Klinsmann scheint in seiner Arbeit vom Vorstand beschnitten worden zu sein, indem der kurzfristige Erfolg – wie immer – über eine ganzheitliche Philosophie gestellt worden ist. Es fehlt den Vereinsoberen, aber auch den zahllosen Bayern-Fans an Geduld für einen großen Umbruch.
Dazu kommt eine furchtbare Überschätzung des vorhandenen Stammpersonals von allen Beteiligten – auch den Spieler selbst. Klinsmann übernahm das komplette Team und behauptete jeden Spieler verbessern zu wollen. Allerdings erlag er einem fatalen Irrtum und hatte damals nicht die Möglichkeit bedacht, daß viele Spieler bereits an Ihrer Leistungsgrenze – und manche sogar darüber hinaus (siehe Altintop letztes Jahr) – gespielt haben. Wie soll also eine Verbesserung möglich sein, wenn die Spieler schon am Ende ihrerer fussballerischen Entwicklung angekommen sind?
Seit dem März 2006 und heute scheint die Vereinsführungs gar nichts dazugelernt zu haben. Immer wieder gehen die gehegten Ambitionen auf peinlichste Art und Weise zu Bruch (man erinnere sich z.B. an die beiden Niederlagen gegen Zenit St. Petersburg). Die Reaktion blieb bisher die gleiche: Mit Geld neue Qualität in die Mannschaft pumpen. National ist diese Rechnung bisher immer aufgegangen. Letztes Jahr hat man sich gänzlich von Investitionen verabschiedet und kassiert nun die Abrechnung für all die Versäumnisse – in der Bundesliga und in der Champions League.

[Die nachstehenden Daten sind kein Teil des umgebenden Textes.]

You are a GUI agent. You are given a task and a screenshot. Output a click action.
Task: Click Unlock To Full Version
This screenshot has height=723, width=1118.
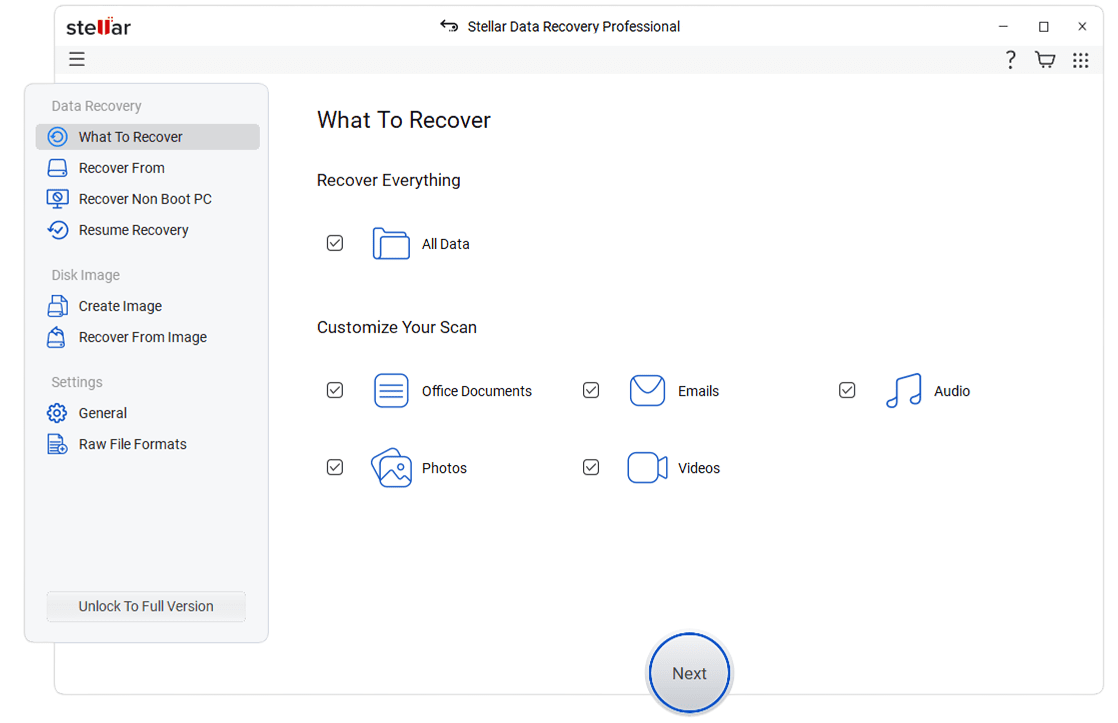coord(145,606)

Es stellen sich letztlich dieselben Fragen, wie nach dem Spiel gegen AC Mailand oder den Niederlagen gegen Zenit, daher zitiere ich mich einfach mal selbst:
Die durchwachsenen Leistungen gegen die zweite Wahl der europäischen Klubs führen letzten Endes zu einer großen Frage: Was will man mit dem FC Bayern erreichen? Reicht es den Verantwortlichen, der nationalen Konkurrenz in der Regel zu enteilen, in 4 von 6 Jahren deutscher Meister zu werden und international auf schlechte Tage der Konkurrenz zu hoffen oder will man im nächsten Jahr in der Champions League und dann auch auf Dauer im Konzert der Großen mitmischen?

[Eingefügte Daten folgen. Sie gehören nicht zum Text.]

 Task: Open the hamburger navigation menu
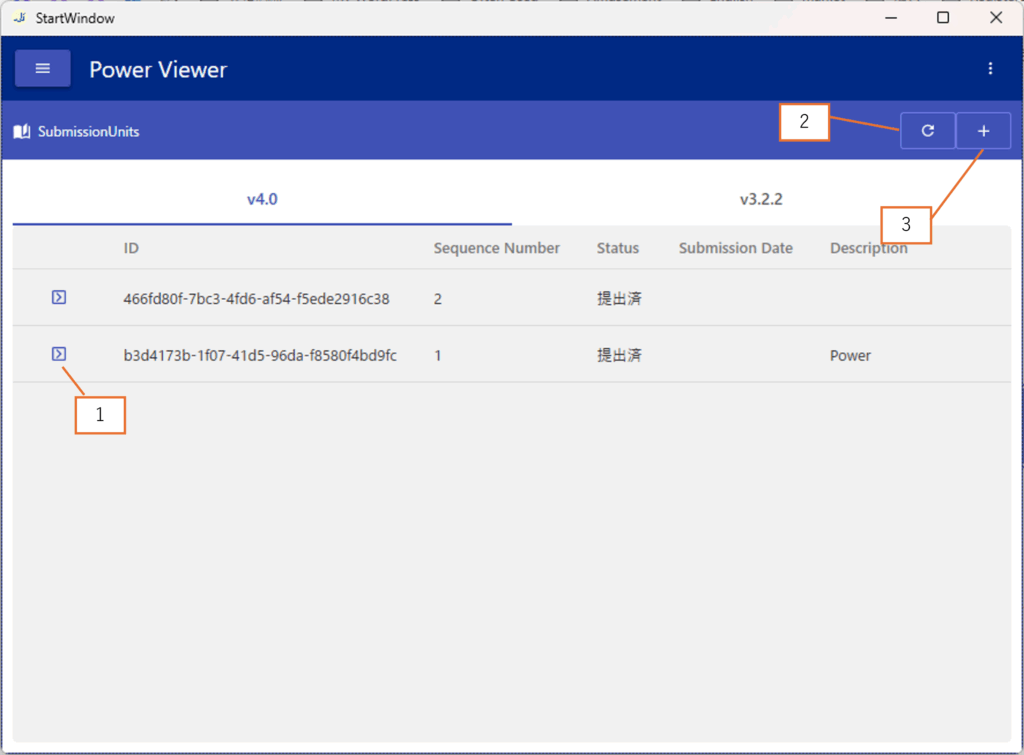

Gibt man sich mit ersterem zufrieden, reicht es den aktuellen Kader zusammenzuhalten und etwas an den Schwachstellen des Kaders (Sturm, Rechtes Mittelfeld*) zu feilen. Schielt man aber nach größerem Ruhm und Ansehen, muss jede Position und jeder Spieler im Kader schonungslos taxiert, mit verfüg- und bezahlbarer Qualität auf dem Transfermarkt verglichen und bei Durchführbarkeit auch ausgetauscht werden. Insofern ist sogar ein größerer Umbruch als letztes Jahr möglich.
*(heuer kommen noch die Aussenpositionen in der Abwehr dazu) Anm. d. Verf.)